More robust saving

[JoeyBF]

I was having some issues on the grid due to malformed save files. I submitted the job in a queue where tasks could be preempted, and it messed up the computation when the process was killed while writing to disk. I suggest we ignore save files that have invalid headers, and overwrite them when writing to disk. create_file is only ever called after checking if a save exists so that's a safe assumption.

[dalcde]

I'm not a huge fan of silently overwriting files. In the case of a wrong header, one possibility is that it is reading valid save files of other kinds of data, and we do not want to overwrite them.

I was having some issues on the grid due to malformed save files. I submitted the job in a queue where tasks could be preempted, and it messed up the computation when the process was killed while writing to disk.

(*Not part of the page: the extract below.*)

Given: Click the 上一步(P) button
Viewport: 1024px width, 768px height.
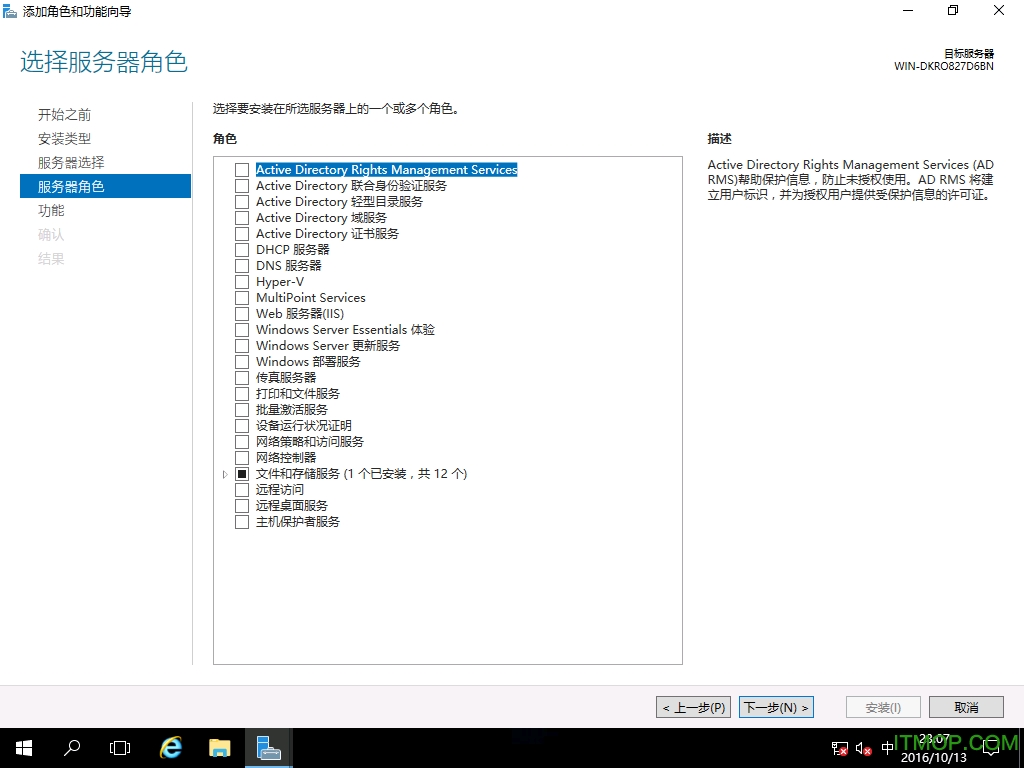Looking at the screenshot, I should coord(693,707).
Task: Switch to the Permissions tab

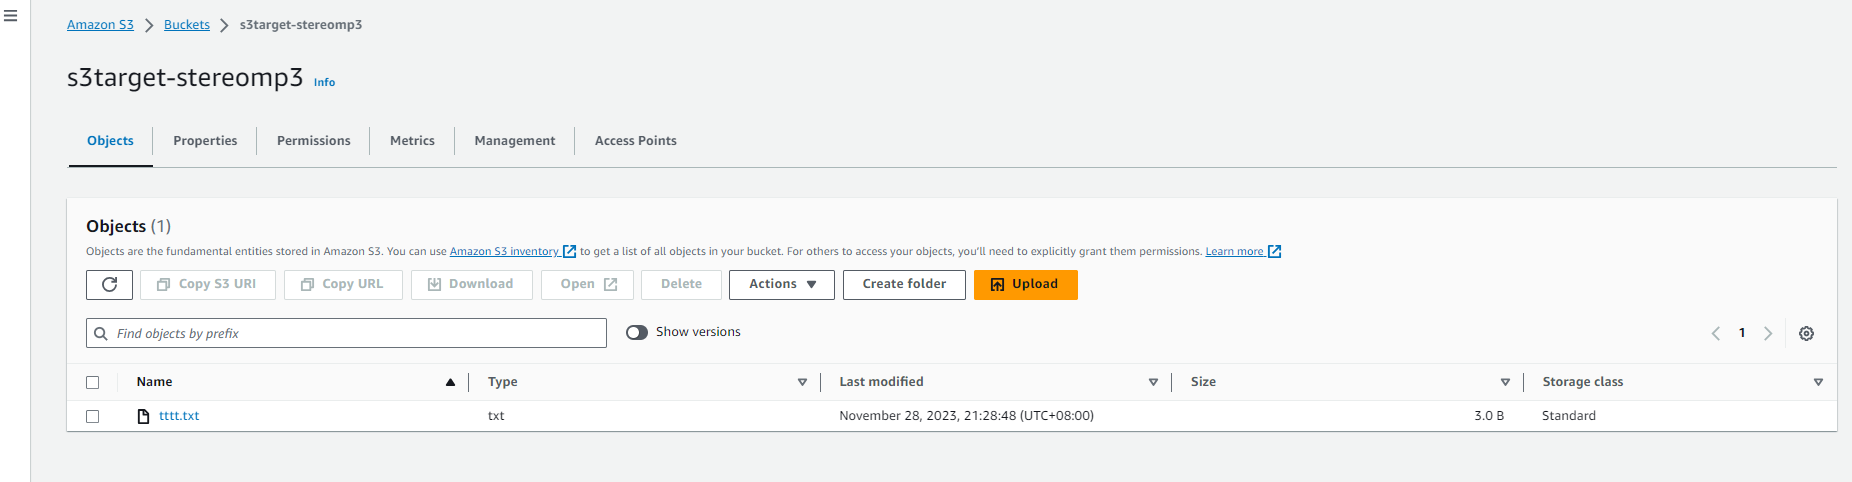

I think this is very unlikely to cause malformed headers anyway? Instead it would reach EOF too early and crash.

create_file is only ever called after checking if a save exists so that's a safe assumption.

This is open to race conditions when two threads try to write to the same file.

I suppose you are encountering this in the case of Nassau, where we write partial progress as we do the computation, so it is prone to having partially written quasi-inverses. To resolve this particular case, I think one reasonable option is to say "if the qi file exists but the differential file does not, delete the qi file".

[JoeyBF]

I think it's not very likely that the file would have correct data but of the wrong type, since they're not even supposed to live in the same directory. That would suggest to me that something went terribly wrong somewhere else, so it might be a good idea to panic.

I don't preempt the Nassau resolution because it causes too many incomplete save files, I'm actually encountering this with secondary. It's true that the headers are not the problem per se, but validate_header still returns an UnexpectedEof which causes a panic right now because of unwrap. Maybe we should catch only those errors and panic on the others? I would also like the message to at least contain the filename so I know what to focus on.

I would like to avoid crashes because it requires some manual intervention and it also wastes the ongoing work of all other threads, which can be substantial.

[dalcde]

Are the broken files in fact empty? It seems reasonable to overwrite in this case. There is a race condition where another thread just opened the file and is starting to write to it, but I think if you are deploying incorrectly then it is unlikely that you can avoid all crashes this way.

Good point about other threads.

[JoeyBF]

I didn't check if they were empty actually, I just deleted them and restarted the computation. I think it's fair to assume that disk IO is thread-safe if we partition the work correctly, e.g. distributing by homological degree.

[dalcde]

The header is fairly short so I would be very surprised if you somehow ended up with half a header

[JoeyBF]

Then you're probably right, they should be empty. So should we only catch UnexpectedEof then?

Another downside to crashing is that it's hard to distinguish between computations finishing and crashing. I could look at the logs but there would be 100+ of them for large stems, and slurm job arrays don't return the exit code.

[dalcde]

I think the correct workflow should be

open_file: If the file is empty, return None. Only do this for uncompressed files.

create_file: If create_new fails, check if file is empty. If so, run again with create.

In the first case, BufRead has an implementation of has_data_left here: https://github.com/rust-lang/rust/pull/85815/files . In the second case you probably want to read the file metadata directly.

[dalcde]

Or perhaps if open_file finds the file to be empty, delete it directly. Then create_file will not have to check. I think we should print a log to stderr if this happens.

[JoeyBF]

Thanks! I was trying to modify SaveFile::open_file but I was having problems with zstd. I see that just modifying save::open_file solves the issue.